Statistical optimization of cultural variables for enzymatic degradation of aflatoxin B1 by Panus neostrigosus

Abstract

The aim of this study is to determine the best aflatoxin B1 degradation conditions which was optimized using a combination of the Plackett-Burman and Box-Behnken methods with Panus neostrigosus culture filtrate. Panus neostrigosus was grown in a modified Kirk Broth medium to determine optimal degradation conditions. As a result, aflatoxin B1 was degraded under varying culture conditions.
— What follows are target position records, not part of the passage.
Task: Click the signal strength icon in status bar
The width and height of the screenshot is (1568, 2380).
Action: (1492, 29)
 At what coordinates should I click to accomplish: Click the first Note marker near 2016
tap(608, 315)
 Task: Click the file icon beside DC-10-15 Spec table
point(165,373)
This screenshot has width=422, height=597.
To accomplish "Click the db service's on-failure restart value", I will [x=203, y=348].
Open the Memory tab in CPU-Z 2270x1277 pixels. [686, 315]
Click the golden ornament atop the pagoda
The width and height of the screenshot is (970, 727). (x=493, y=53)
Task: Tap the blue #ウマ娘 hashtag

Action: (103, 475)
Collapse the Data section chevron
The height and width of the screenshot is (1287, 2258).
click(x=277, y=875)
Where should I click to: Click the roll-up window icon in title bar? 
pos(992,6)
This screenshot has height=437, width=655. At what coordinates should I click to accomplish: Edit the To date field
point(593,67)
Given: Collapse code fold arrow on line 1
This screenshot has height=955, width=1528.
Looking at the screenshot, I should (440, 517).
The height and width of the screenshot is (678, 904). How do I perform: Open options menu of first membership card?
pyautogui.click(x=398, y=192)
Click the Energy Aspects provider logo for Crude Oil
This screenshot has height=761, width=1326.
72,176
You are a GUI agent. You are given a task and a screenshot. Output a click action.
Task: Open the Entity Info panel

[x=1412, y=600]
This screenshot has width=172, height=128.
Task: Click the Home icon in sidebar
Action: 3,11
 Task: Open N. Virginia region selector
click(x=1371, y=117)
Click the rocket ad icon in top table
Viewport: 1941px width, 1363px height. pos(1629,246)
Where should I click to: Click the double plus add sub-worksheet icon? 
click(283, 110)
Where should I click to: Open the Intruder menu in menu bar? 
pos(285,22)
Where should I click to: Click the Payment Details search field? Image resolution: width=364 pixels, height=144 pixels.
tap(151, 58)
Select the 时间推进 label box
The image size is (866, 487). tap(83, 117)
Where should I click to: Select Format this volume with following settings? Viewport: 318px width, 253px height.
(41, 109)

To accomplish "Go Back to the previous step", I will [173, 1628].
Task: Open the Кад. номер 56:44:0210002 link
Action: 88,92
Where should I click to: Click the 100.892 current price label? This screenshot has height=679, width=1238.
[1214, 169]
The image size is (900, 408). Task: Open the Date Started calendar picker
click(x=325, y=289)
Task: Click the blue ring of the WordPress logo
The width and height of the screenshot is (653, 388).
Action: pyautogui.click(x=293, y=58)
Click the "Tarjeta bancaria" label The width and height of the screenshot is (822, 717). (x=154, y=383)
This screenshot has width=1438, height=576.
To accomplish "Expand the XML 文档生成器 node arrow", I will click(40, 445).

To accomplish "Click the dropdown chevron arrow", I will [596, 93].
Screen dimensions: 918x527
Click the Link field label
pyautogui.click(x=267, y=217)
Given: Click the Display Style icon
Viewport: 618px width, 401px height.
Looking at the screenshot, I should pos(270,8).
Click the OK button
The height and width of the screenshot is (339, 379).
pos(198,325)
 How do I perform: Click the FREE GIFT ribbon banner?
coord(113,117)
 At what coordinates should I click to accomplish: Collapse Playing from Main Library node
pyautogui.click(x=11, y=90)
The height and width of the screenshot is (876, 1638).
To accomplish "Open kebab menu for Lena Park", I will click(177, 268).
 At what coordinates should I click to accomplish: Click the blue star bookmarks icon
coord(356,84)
The Plackett-Burman method was designed after sixteen different experiments with fifteen variables. The three most effective variables (Sucrose, yeast extract, wheat bran) were chosen for the Box-Behnken methodology. The aflatoxin B1 degradation rate was 49% in just 1 h exposure to culture filtrate which was obtained under optimal growth conditions; (g-ml/L) sucrose 10, yeast extract 3, wheat bran 3, soytone 5, KH2PO4 2, MgSO4.7H2O 0.5, CaCl2.H2O 0.1, ammonium tartrate 2, trace element solution 10; 28 °C of incubation temperature, medium pH 5, 7.5% inoculum rate, 125 rpm of agitation speed, and a twelve-day incubation period. The SDS-PAGE studies show that the enzyme responsible for AFB1 degradation has 38 kDa molecular weight and has no laccase or MnP activity. To the best of our knowledge, this is the first report for AFB1 degradation by Panus neostrigosus.